Why would the Hillary Clinton campaign's final procurement policy paper be of interest these days? In part because a couple of the memo's co-authors believe its ideas might appeal to the Donald Trump administration.

The Clinton campaign paper obtained be Bloomberg BNA, titled “Transforming Procurement,” was authored by a group of 13 acquisition experts, including several who worked in the Barack Obama and Bill Clinton administrations. The paper pitches ideas that would make the federal procurement process more efficient, transparent and open to creative thinking.

Two of the co-authors say the paper includes several government reform recommendations that might also interest Trump and his incoming acquisition team—and, by extension, federal contractors.

Paper co-author Nick Sinai, the former U.S. deputy chief technology officer under Obama, told Bloomberg BNA in an emailed statement that in fact, most of the Clinton campaign paper’s ideas could be of interest to the incoming Republican president.

“These are ideas that a Trump Transition can and should embrace—because they are still important and good for the American people,” he said.

‘Rebooting' the Bureaucracy

The seven-page memo includes a range of broad themes, including “Improve transparency and accountability,” “Manage and pay for results” and “Revamp IT procurement.” Some of the proposals have been pursued by the Obama administration and otherwise discussed for years as worthy reform ideas, including building on Obama’s $3.1 billion proposal, currently still sitting in Congress, for establishment of a revolving fund to spur federal agency IT modernization.

But the paper also includes some ambitious proposals—listed in part under the rubric of “rebooting” the government bureaucracy—including a “comprehensive plan” to modernize the hiring, training and development of the federal procurement workforce.

The proposals reflect the need for an acquisition reform effort that attacks on several fronts, including workplace culture, policy, systems and the acquisition workforce, Stan Soloway, one of the paper’s co-authors and president and CEO of Celero Strategies, a consulting group focused on the federal market, told Bloomberg BNA.

“We all really agreed on the need to transform the way the government buys,” said Soloway, the former long-time president and CEO of the Professional Services Council, a trade group for service contractors.

‘Spirit of Innovation.’

In addition to Soloway and Sinai, the Clinton procurement paper team included prominent names in the field such as Dan Tangherlini, a former director of the General Services Administration (GSA) under President Obama, and Steve Kelman, one of President Bill Clinton’s Office of Federal Procurement Policy (OFPP) administrators.
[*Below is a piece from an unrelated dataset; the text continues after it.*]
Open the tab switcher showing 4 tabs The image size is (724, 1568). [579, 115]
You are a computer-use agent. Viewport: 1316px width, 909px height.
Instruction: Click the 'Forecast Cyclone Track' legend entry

In addition to several think tank types and international procurement experts, several members of the group also have worked lengthy contracting industry stints, such as Kimberly “Kymm” McCabe, CEO of the consulting group Value Storm Growth Partners, and formerly the president of the professional services contracting group ASI Government.

The paper was sent to the Clinton campaign in mid-October, according to an e-mail from a campaign conduit to the co-authors that was forwarded to Bloomberg BNA. The memo was referred to as the “FINAL HFA Procurement Policy Paper” in the e-mail, referring to the name of Clinton’s campaign: Hillary for America.

The paper’s authors railed on the state of a federal bureaucracy they called “calcified and rigid.”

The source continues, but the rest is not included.